Análise Técnica: S&P500
O S&P500, considerado por muitos o grande barómetro da economia mundial, já quase que duplicou o seu valor desde os mínimos de 2009 e encontra-se a cerca de 20% do seu máximo histórico feito em Outubro de 2007.
INFORMAÇÃO MARCO-ECONÓMICA
A nível macroeconómico realce para a divulgação de indicadores nos EUA, nomeadamente o Índice de Preços no Produtor, o qual avançou mais do que o esperado face ao mês anterior (0,2% vs. 0,1%), e as Vendas a Retalho, as quais registaram uma contracção inferior à estimada pelos analistas (-0,2% vs. -0,4%).
Mercados: CRUDE
Os futuros do crude para entrega em Julho negociados em after hours na Nymex recuaram 31 cêntimos para USD 99,06 por barril.
Mercados: EUA
Os principais índices accionistas norte-americanos encerraram a sessão em terreno positivo, num movimento de recuperação das perdas significativas que têm observado nas últimas sessões, impulsionados por dados macroeconómicos melhores do que o esperado nos EUA. O S&P 500 avançou 1,26%, com o sector de materiais em claro destaque ao avançar mais de 2% na sessão.

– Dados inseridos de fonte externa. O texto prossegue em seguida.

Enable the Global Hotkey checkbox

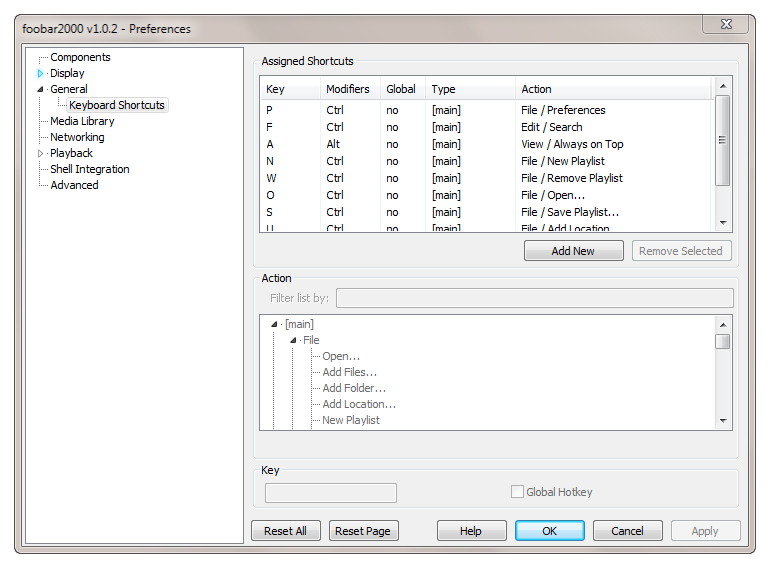coord(517,492)
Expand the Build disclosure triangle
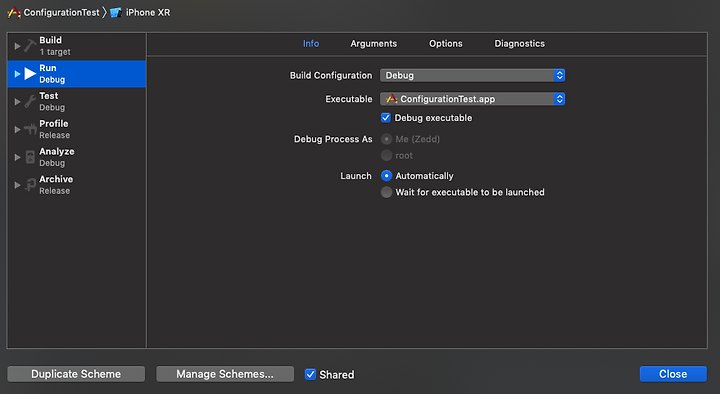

Também o Nasdaq e o Dow Jones industrial Average avançaram 1,48% e 1,03% respectivamente.
Mercados: EUROPA
Mantendo os ganhos iniciais, os principais índices accionistas Europeus finalizaram a sessão com valorizações acima de um ponto percentual – DAX (+1,69%), CAC (+1,50%) e AEX (+1,04%) – reflectindo um movimento de recuperação técnico face à dimensão das perdas recentes, bem como a divulgação de um conjunto de indicadores macro-económicos robustos a nível global que conferiram maior suporte ao actual movimento de recuperação económica. Na esfera sectorial, realce para a outperformance apresentada por alguns dos principais players tecnológicos, nomeadamente a ASML (+2,73%) e a Infineon (+1,86%), ao passo que a Nokia avançou 2,19%, depois de ter sido noticiado que a empresa chegou a acordo com a Apple num processo de litígio que decorria desde Outubro de 2009, com a empresa americana a comprometer-se a indemnizar a empresa finlandesa num montante não tornado publico. Já a Ericsson valorizou 1,66%, após a empresa ter acordado a aquisição da fabricante de equipamentos de banda larga – Telcordia – numa operação avaliada em cerca de USD 1,2 mil mn.
Mercados: PORTUGAL
O principal índice accionista português encerrou a sessão a valorizar 0,80%, em linha com os ganhos registados nas restantes bolsas europeias. A impedir maiores ganhos no PSI-20 estiveram a Jerónimo Martins e o BPI, os quais recuaram 0,35% e 0,40%, respectivamente, ambos sem newsflow relevante que o justifique. Pela positiva, destaque para a Galp e o BES, os quais registaram valorizações de 2,29% e 2,20%, respectivamente, a primeira após ser alvo de um upgrade por parte de uma casa de investimento internacional. Realce para a performance apresentada pelo grupo EDP – EDP (+0,40%) e EDP Renováveis (+1,11%) – após uma casa de investimento internacional reduzir o price target de ambos os títulos, reiterando a recomendação de compra. Já o BCP valorizou 1,15% após a conclusão da operação de aumento de capital, o qual atingiu os EUR 260 mn elevando o Core Tier I para 8,8%.
Mercados: ÁSIA
Ásia: Os principais índices asiáticos encerraram mistos, com os receios de novas medidas de contenção da inflação por parte do banco central da China. O Nikkei encerrou a sessão a valorizar 0,28%, com o sector de Health Care a impulsionar o índice, depois de dados macroeconómicos positivos nos EUA.